Cameras to reduce electoral fraud?


Posted on October 23, 2011  /  0 Comments

People have been sending me pictures, not of Qaddafi dead, but of people taking pictures of the dead Qaddafi. I was among those who speculated on the role of cameras in moderating the crackdown in Bahrain (before the real crackdown): “Could the ubiquity of cameras be the differentiating factor? Cameras are everywhere in Tripoli and Manama; images keep coming out, despite confiscations of cameras, SIMs, and whatever picture-snapping gadgets there are. Prabhakaran’s captives had no cameras.”

Now here is a report on the use of low-end digital cameras (not very different from mid-range mobile phones) in constraining electoral fraud. They had used Randomized Trials.

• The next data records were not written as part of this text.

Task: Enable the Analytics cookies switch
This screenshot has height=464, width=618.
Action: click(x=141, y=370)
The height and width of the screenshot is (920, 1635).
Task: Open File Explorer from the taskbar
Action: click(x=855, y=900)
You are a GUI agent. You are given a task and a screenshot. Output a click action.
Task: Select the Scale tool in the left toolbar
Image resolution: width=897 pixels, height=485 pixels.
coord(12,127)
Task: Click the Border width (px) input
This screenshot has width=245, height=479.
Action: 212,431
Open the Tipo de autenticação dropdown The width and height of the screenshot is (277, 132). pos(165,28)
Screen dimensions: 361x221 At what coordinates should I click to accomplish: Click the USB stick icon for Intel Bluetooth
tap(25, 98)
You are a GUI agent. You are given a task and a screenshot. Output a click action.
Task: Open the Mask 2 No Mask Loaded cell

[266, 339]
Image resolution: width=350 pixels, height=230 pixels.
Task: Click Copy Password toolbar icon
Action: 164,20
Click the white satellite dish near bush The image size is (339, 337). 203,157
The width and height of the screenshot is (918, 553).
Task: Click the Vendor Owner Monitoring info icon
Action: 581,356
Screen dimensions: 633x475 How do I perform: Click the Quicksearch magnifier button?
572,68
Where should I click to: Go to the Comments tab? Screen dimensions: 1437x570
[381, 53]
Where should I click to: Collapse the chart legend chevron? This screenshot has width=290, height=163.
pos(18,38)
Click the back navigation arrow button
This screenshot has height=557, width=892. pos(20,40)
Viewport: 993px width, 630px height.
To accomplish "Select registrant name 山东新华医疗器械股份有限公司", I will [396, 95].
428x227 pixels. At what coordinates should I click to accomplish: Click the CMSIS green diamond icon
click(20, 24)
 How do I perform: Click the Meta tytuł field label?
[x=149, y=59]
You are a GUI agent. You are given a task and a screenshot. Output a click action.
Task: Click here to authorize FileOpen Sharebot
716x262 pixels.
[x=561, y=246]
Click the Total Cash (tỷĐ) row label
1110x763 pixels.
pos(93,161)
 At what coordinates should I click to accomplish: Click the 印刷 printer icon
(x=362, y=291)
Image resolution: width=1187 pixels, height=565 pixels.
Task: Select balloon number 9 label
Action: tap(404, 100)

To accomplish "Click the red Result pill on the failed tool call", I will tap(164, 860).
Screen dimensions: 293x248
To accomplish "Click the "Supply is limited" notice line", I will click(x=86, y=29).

A study just released by Michael Callen and James Long, a pair of ambitious doctoral students at the University of California-San Diego, exemplifies these efforts. The two researchers evaluated whether low-end digital cameras could be a cheap and easy technological fix for election fraud in Afghanistan’s 2010 parliamentary elections. Their results are promising. At polling stations where locally reported vote counts were digitally photographed, reports of electoral fraud were as much as 60 percent lower, and the vote counts of politically connected candidates—the ones most likely to have rigged elections—were reduced by about one-quarter.